According to the study’s abstract:
“Although further investigations with larger numbers of participants are required to confirm these findings, this pilot study suggests that flow cytometry may be a suitable approach to measure changes in 4E-BP1 phosphorylation following the ingestion of watercress, and that dietary intake of watercress may be sufficient to modulate this potential anti-cancer pathway.”
The research is promising, and when paired with research on the benefits of other cruciferous vegetables, we may have identified the family of vegetables that can successfully combat cancer.
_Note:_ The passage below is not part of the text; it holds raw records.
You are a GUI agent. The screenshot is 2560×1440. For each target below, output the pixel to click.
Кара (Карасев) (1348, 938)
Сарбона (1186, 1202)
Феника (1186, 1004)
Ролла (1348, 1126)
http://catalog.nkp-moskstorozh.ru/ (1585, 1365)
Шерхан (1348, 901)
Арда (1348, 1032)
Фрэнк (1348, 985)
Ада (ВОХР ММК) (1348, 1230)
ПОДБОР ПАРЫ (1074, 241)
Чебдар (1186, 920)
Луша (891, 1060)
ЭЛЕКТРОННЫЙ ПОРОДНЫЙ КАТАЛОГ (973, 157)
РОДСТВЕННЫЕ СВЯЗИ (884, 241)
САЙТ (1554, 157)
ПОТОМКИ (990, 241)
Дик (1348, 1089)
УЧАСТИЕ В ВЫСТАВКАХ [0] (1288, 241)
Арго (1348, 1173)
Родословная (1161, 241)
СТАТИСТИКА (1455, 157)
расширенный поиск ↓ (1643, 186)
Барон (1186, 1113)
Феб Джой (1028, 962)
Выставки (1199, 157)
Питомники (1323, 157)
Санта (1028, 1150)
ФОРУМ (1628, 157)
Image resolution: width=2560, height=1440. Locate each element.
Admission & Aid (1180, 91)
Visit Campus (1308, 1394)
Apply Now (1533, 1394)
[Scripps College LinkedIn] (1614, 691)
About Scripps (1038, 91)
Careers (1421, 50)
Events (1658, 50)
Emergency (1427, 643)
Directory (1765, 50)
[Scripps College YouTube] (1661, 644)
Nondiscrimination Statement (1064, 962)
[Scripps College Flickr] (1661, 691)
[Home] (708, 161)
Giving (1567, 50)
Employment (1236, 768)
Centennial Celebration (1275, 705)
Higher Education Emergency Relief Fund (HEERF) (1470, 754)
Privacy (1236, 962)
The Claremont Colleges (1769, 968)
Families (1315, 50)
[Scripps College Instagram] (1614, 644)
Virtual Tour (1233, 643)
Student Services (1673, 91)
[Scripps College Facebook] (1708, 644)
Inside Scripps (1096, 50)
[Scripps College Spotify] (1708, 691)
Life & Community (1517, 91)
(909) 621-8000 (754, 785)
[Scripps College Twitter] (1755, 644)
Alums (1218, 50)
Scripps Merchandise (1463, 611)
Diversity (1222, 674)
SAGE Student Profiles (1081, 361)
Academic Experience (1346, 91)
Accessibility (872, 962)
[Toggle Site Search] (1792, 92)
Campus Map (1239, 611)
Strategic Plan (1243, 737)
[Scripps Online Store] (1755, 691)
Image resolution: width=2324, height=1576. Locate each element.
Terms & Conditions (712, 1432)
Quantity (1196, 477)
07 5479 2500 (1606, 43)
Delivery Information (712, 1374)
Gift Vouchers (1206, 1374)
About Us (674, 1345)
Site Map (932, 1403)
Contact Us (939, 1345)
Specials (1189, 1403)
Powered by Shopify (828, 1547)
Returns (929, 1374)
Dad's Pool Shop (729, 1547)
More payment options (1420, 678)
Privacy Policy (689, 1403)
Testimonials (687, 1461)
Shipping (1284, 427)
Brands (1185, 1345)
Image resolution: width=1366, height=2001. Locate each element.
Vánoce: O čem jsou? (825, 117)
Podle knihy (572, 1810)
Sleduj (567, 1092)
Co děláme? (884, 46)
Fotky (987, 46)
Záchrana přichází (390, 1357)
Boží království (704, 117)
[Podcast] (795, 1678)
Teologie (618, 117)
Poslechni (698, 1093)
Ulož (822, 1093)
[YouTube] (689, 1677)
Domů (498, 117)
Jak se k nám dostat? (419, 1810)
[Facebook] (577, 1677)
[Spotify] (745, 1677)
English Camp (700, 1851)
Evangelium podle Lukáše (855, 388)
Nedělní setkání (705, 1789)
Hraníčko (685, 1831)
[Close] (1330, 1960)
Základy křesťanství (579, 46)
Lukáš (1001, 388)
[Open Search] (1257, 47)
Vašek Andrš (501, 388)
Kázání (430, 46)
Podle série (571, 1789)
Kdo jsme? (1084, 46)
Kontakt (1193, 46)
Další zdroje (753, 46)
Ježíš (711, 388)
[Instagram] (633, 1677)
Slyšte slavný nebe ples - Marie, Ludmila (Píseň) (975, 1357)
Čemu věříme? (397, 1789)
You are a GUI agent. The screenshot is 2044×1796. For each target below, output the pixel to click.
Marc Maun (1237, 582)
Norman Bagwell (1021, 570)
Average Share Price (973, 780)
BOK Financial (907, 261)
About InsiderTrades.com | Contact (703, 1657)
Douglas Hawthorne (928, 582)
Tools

Broccoli, related to watercress and a nutrition powerhouse in its own right, contains several compounds that may be effective in fighting cancer. One of the well-researched compounds, sulforaphane, has been found to not only suppress the growth of tumors, but also stop the spread and even the onset of cancer. Indole-3-carbinol, another broccoli compound, has been found to destroy cancer-related molecule known as Cdc25A and to reduce tumor size substantially.
Cruciferous vegetables have many health benefits and are easy to come by. While more research may be needed to determine how they are able to fight cancer, there’s no reason we can’t start reaping the benefits now.